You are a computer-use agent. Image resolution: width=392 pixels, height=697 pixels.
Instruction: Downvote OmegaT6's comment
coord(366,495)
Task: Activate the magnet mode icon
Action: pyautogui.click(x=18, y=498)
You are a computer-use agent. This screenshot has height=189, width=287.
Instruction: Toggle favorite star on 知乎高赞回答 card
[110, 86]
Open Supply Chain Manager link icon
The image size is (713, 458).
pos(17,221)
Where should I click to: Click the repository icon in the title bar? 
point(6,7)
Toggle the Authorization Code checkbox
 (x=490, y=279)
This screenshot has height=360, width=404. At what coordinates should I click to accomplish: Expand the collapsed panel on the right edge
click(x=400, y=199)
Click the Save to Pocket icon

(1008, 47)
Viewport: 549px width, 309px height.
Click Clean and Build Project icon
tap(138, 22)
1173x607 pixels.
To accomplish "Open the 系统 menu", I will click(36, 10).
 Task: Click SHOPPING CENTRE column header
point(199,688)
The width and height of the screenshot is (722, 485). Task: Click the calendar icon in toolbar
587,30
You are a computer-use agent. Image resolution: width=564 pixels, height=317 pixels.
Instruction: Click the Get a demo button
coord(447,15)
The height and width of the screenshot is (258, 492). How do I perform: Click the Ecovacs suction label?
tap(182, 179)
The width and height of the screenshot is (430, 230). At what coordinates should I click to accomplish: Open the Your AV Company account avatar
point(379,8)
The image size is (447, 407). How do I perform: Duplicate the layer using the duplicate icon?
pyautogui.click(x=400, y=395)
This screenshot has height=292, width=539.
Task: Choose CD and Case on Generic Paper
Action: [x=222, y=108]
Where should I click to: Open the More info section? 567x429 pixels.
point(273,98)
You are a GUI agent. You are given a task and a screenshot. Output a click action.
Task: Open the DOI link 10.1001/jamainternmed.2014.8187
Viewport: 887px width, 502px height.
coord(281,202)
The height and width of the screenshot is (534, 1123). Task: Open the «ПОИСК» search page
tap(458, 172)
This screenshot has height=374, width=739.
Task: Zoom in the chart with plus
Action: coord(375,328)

> [Required action]:
Reproduce each line of the material containing the word "agent".

> [Answer]:
You are a computer-use agent. Image resolution: width=392 pixels, height=697 pixels.
You are a computer-use agent. This screenshot has height=189, width=287.
You are a computer-use agent. Image resolution: width=564 pixels, height=317 pixels.
You are a GUI agent. You are given a task and a screenshot. Output a click action.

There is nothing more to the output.